--- WHAT YOU HAVE TO DO ---
When you return the data, keep every line exactly as it is and leave out the pictures.

--- DATA ---
╔══
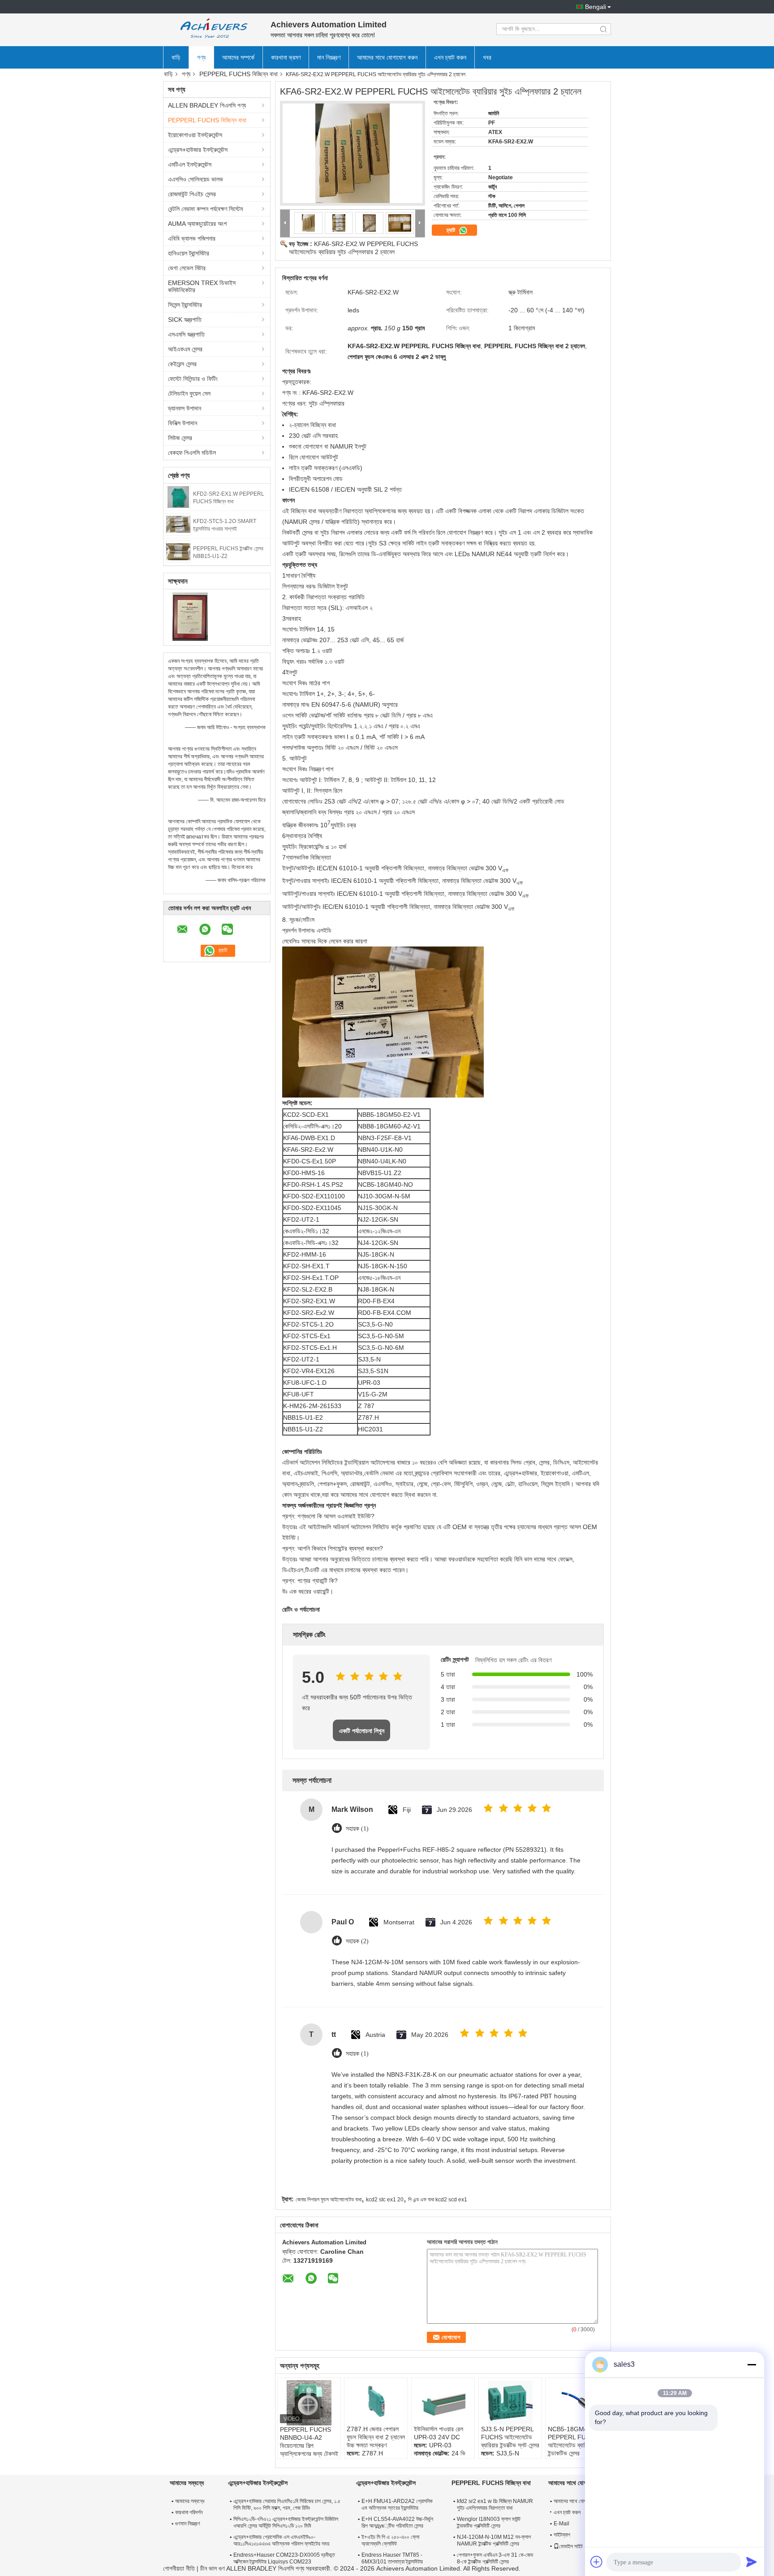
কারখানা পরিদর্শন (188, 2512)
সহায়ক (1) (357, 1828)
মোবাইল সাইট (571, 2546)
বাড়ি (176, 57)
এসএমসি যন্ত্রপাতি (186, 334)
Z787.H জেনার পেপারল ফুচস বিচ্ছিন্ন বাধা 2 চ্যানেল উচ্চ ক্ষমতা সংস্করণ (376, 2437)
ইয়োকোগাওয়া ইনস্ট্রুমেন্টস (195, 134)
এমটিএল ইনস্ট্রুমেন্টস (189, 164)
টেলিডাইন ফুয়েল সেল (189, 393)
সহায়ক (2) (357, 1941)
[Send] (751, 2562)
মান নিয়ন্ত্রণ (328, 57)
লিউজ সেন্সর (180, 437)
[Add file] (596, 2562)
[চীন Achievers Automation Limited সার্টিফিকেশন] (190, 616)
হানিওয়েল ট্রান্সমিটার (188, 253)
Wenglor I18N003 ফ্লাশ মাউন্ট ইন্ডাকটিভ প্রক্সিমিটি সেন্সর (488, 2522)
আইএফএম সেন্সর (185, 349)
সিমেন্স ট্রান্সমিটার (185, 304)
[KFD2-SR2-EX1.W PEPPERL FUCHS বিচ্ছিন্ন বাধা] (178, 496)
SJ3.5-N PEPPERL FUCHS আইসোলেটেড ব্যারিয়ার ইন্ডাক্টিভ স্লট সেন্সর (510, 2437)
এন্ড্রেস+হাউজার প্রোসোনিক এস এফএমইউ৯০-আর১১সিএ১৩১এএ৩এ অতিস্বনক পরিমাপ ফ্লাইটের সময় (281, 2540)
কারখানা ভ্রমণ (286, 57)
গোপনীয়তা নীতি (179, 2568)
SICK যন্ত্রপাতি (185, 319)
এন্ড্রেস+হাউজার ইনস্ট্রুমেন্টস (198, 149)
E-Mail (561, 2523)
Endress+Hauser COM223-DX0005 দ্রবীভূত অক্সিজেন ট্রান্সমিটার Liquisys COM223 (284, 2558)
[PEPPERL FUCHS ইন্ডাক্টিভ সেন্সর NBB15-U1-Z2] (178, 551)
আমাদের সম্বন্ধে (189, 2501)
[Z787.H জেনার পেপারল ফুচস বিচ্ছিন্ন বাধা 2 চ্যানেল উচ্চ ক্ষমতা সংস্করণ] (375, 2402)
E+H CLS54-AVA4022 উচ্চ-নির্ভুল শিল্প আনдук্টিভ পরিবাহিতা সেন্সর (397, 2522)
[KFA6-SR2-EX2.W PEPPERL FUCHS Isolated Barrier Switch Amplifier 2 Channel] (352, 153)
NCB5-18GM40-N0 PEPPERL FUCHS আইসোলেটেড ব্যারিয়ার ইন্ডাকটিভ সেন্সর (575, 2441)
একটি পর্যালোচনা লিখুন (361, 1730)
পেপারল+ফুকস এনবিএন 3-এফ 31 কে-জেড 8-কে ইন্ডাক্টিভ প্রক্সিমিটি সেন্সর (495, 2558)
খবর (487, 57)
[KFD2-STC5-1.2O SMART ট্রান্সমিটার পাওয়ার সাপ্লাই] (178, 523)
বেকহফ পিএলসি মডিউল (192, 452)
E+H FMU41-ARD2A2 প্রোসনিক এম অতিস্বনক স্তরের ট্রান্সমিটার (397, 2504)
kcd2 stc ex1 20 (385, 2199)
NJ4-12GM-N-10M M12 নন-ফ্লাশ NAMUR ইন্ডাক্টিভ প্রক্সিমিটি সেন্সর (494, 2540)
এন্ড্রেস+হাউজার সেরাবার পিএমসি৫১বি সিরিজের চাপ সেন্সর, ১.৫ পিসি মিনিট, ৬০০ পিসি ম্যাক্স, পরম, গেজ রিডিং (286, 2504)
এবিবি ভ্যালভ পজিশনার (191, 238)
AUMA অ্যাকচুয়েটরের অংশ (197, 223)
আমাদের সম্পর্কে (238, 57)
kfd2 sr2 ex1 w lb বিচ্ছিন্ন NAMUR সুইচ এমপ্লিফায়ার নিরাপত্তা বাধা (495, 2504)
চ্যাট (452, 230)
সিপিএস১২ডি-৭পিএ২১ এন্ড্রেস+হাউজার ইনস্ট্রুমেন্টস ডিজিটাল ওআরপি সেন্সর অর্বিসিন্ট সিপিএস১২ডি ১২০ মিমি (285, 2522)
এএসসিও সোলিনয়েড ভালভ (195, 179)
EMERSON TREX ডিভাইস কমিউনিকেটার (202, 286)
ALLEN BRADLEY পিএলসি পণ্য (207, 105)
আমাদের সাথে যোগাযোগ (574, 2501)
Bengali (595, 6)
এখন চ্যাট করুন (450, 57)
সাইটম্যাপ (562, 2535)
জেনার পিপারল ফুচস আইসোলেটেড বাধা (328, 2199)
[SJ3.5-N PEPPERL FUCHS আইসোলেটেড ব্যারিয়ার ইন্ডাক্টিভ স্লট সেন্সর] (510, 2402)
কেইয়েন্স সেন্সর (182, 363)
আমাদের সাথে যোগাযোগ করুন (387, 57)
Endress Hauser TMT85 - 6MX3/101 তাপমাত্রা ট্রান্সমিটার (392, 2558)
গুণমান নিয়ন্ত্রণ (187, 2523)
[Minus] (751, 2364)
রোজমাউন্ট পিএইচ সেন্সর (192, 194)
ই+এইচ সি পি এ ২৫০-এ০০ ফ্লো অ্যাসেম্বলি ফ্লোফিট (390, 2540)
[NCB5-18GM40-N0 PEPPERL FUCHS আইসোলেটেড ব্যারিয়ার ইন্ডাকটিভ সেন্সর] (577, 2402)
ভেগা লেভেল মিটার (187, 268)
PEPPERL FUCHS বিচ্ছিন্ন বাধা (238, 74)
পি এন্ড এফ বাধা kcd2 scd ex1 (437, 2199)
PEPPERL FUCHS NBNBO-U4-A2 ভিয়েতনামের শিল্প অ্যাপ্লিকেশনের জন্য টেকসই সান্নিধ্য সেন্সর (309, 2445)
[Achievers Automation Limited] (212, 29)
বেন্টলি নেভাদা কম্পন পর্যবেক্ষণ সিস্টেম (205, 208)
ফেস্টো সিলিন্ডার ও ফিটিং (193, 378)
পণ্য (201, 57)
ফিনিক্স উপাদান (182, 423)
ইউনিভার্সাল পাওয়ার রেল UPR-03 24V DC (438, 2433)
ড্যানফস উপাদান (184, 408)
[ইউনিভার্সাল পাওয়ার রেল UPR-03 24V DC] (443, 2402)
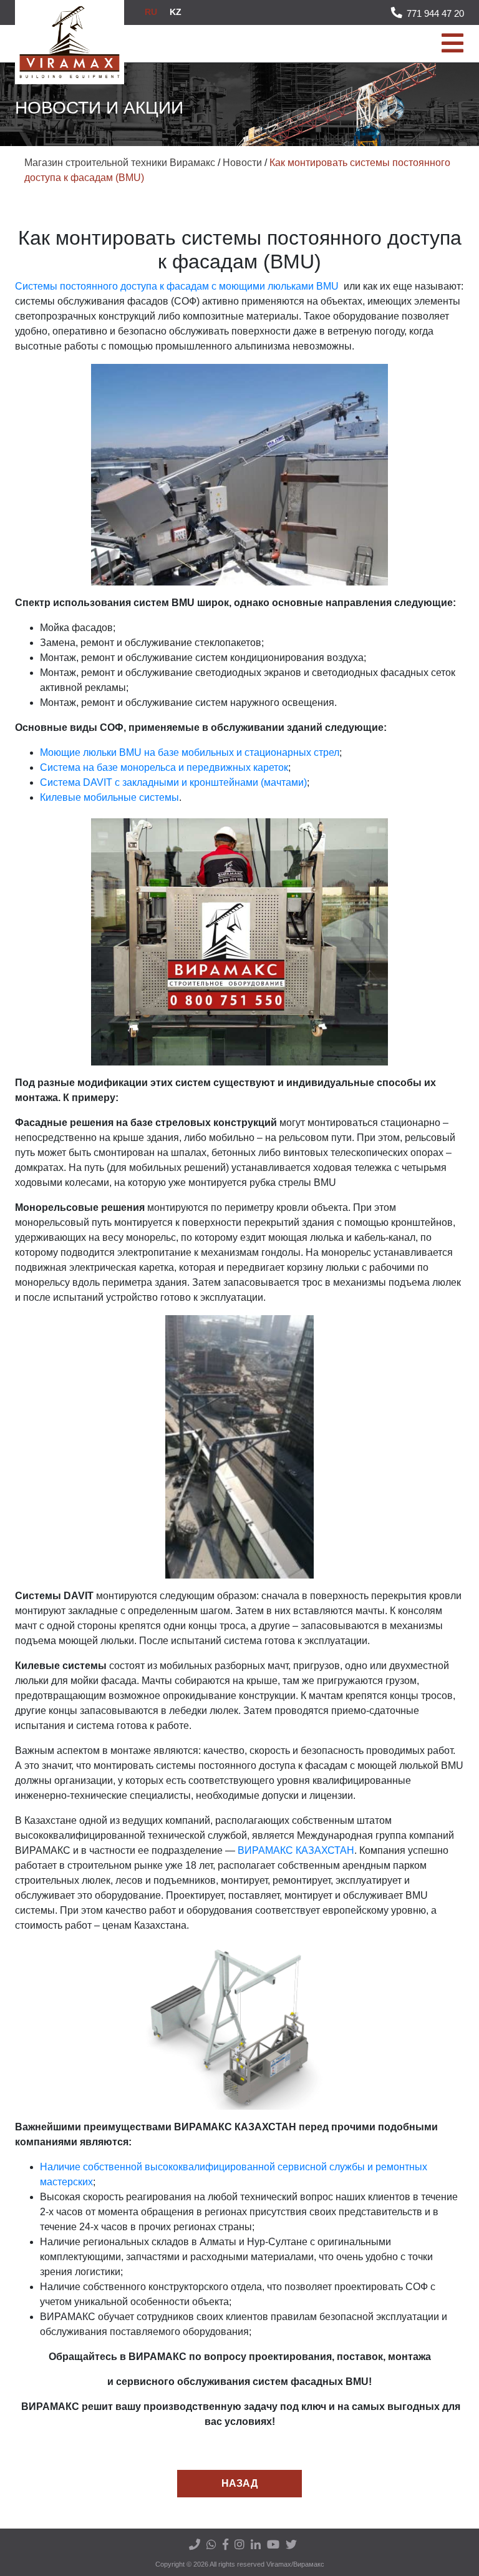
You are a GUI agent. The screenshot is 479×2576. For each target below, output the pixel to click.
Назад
╚══
--- SOLVED EXERCISE ---
কারখানা পরিদর্শন (188, 2512)
সহায়ক (1) (357, 1828)
মোবাইল সাইট (571, 2546)
বাড়ি (176, 57)
এসএমসি যন্ত্রপাতি (186, 334)
Z787.H জেনার পেপারল ফুচস বিচ্ছিন্ন বাধা 2 চ্যানেল উচ্চ ক্ষমতা সংস্করণ (376, 2437)
ইয়োকোগাওয়া ইনস্ট্রুমেন্টস (195, 134)
এমটিএল ইনস্ট্রুমেন্টস (189, 164)
টেলিডাইন ফুয়েল সেল (189, 393)
সহায়ক (2) (357, 1941)
[Send] (751, 2562)
মান নিয়ন্ত্রণ (328, 57)
লিউজ সেন্সর (180, 437)
[Add file] (596, 2562)
[চীন Achievers Automation Limited সার্টিফিকেশন] (190, 616)
হানিওয়েল ট্রান্সমিটার (188, 253)
Wenglor I18N003 ফ্লাশ মাউন্ট ইন্ডাকটিভ প্রক্সিমিটি সেন্সর (488, 2522)
আইএফএম সেন্সর (185, 349)
সিমেন্স ট্রান্সমিটার (185, 304)
[KFD2-SR2-EX1.W PEPPERL FUCHS বিচ্ছিন্ন বাধা] (178, 496)
SJ3.5-N PEPPERL FUCHS আইসোলেটেড ব্যারিয়ার ইন্ডাক্টিভ স্লট সেন্সর (510, 2437)
এন্ড্রেস+হাউজার প্রোসোনিক এস এফএমইউ৯০-আর১১সিএ১৩১এএ৩এ অতিস্বনক পরিমাপ ফ্লাইটের সময় (281, 2540)
কারখানা ভ্রমণ (286, 57)
গোপনীয়তা নীতি (179, 2568)
SICK যন্ত্রপাতি (185, 319)
এন্ড্রেস+হাউজার ইনস্ট্রুমেন্টস (198, 149)
E-Mail (561, 2523)
Endress+Hauser COM223-DX0005 দ্রবীভূত অক্সিজেন ট্রান্সমিটার Liquisys COM223 (284, 2558)
[PEPPERL FUCHS ইন্ডাক্টিভ সেন্সর NBB15-U1-Z2] (178, 551)
আমাদের সম্বন্ধে (189, 2501)
[Z787.H জেনার পেপারল ফুচস বিচ্ছিন্ন বাধা 2 চ্যানেল উচ্চ ক্ষমতা সংস্করণ] (375, 2402)
E+H CLS54-AVA4022 উচ্চ-নির্ভুল শিল্প আনдук্টিভ পরিবাহিতা সেন্সর (397, 2522)
[KFA6-SR2-EX2.W PEPPERL FUCHS Isolated Barrier Switch Amplifier 2 Channel] (352, 153)
NCB5-18GM40-N0 PEPPERL FUCHS আইসোলেটেড ব্যারিয়ার ইন্ডাকটিভ সেন্সর (575, 2441)
একটি পর্যালোচনা লিখুন (361, 1730)
পেপারল+ফুকস এনবিএন 3-এফ 31 কে-জেড 8-কে ইন্ডাক্টিভ প্রক্সিমিটি সেন্সর (495, 2558)
খবর (487, 57)
[KFD2-STC5-1.2O SMART ট্রান্সমিটার পাওয়ার সাপ্লাই] (178, 523)
বেকহফ পিএলসি মডিউল (192, 452)
E+H FMU41-ARD2A2 প্রোসনিক এম অতিস্বনক স্তরের ট্রান্সমিটার (397, 2504)
kcd2 stc ex1 20 (385, 2199)
NJ4-12GM-N-10M M12 নন-ফ্লাশ NAMUR ইন্ডাক্টিভ প্রক্সিমিটি সেন্সর (494, 2540)
এন্ড্রেস+হাউজার সেরাবার পিএমসি৫১বি সিরিজের চাপ সেন্সর, ১.৫ পিসি মিনিট, ৬০০ পিসি ম্যাক্স, পরম, গেজ রিডিং (286, 2504)
এবিবি ভ্যালভ পজিশনার (191, 238)
AUMA অ্যাকচুয়েটরের অংশ (197, 223)
আমাদের সম্পর্কে (238, 57)
kfd2 sr2 ex1 w lb বিচ্ছিন্ন NAMUR সুইচ এমপ্লিফায়ার নিরাপত্তা বাধা (495, 2504)
চ্যাট (452, 230)
সিপিএস১২ডি-৭পিএ২১ এন্ড্রেস+হাউজার ইনস্ট্রুমেন্টস ডিজিটাল ওআরপি সেন্সর অর্বিসিন্ট সিপিএস১২ডি ১২০ মিমি (285, 2522)
এএসসিও সোলিনয়েড ভালভ (195, 179)
EMERSON TREX ডিভাইস কমিউনিকেটার (202, 286)
ALLEN BRADLEY পিএলসি পণ্য (207, 105)
আমাদের সাথে যোগাযোগ (574, 2501)
Bengali (595, 6)
এখন চ্যাট করুন (450, 57)
সাইটম্যাপ (562, 2535)
জেনার পিপারল ফুচস আইসোলেটেড বাধা (328, 2199)
[SJ3.5-N PEPPERL FUCHS আইসোলেটেড ব্যারিয়ার ইন্ডাক্টিভ স্লট সেন্সর] (510, 2402)
কেইয়েন্স সেন্সর (182, 363)
আমাদের সাথে যোগাযোগ করুন (387, 57)
Endress Hauser TMT85 - 6MX3/101 তাপমাত্রা ট্রান্সমিটার (392, 2558)
গুণমান নিয়ন্ত্রণ (187, 2523)
[Minus] (751, 2364)
রোজমাউন্ট পিএইচ সেন্সর (192, 194)
ই+এইচ সি পি এ ২৫০-এ০০ ফ্লো অ্যাসেম্বলি ফ্লোফিট (390, 2540)
[NCB5-18GM40-N0 PEPPERL FUCHS আইসোলেটেড ব্যারিয়ার ইন্ডাকটিভ সেন্সর] (577, 2402)
ভেগা লেভেল মিটার (187, 268)
PEPPERL FUCHS বিচ্ছিন্ন বাধা (238, 74)
পি এন্ড এফ বাধা kcd2 scd ex1 (437, 2199)
PEPPERL FUCHS NBNBO-U4-A2 ভিয়েতনামের শিল্প অ্যাপ্লিকেশনের জন্য টেকসই সান্নিধ্য সেন্সর (309, 2445)
[Achievers Automation Limited] (212, 29)
বেন্টলি নেভাদা কম্পন পর্যবেক্ষণ সিস্টেম (205, 208)
ফেস্টো সিলিন্ডার ও ফিটিং (193, 378)
পণ্য (201, 57)
ফিনিক্স উপাদান (182, 423)
ইউনিভার্সাল পাওয়ার রেল UPR-03 24V DC (438, 2433)
ড্যানফস উপাদান (184, 408)
[ইউনিভার্সাল পাওয়ার রেল UPR-03 24V DC] (443, 2402)
You are a GUI agent. The screenshot is 479×2576. For each target below, output the pixel to click.
Назад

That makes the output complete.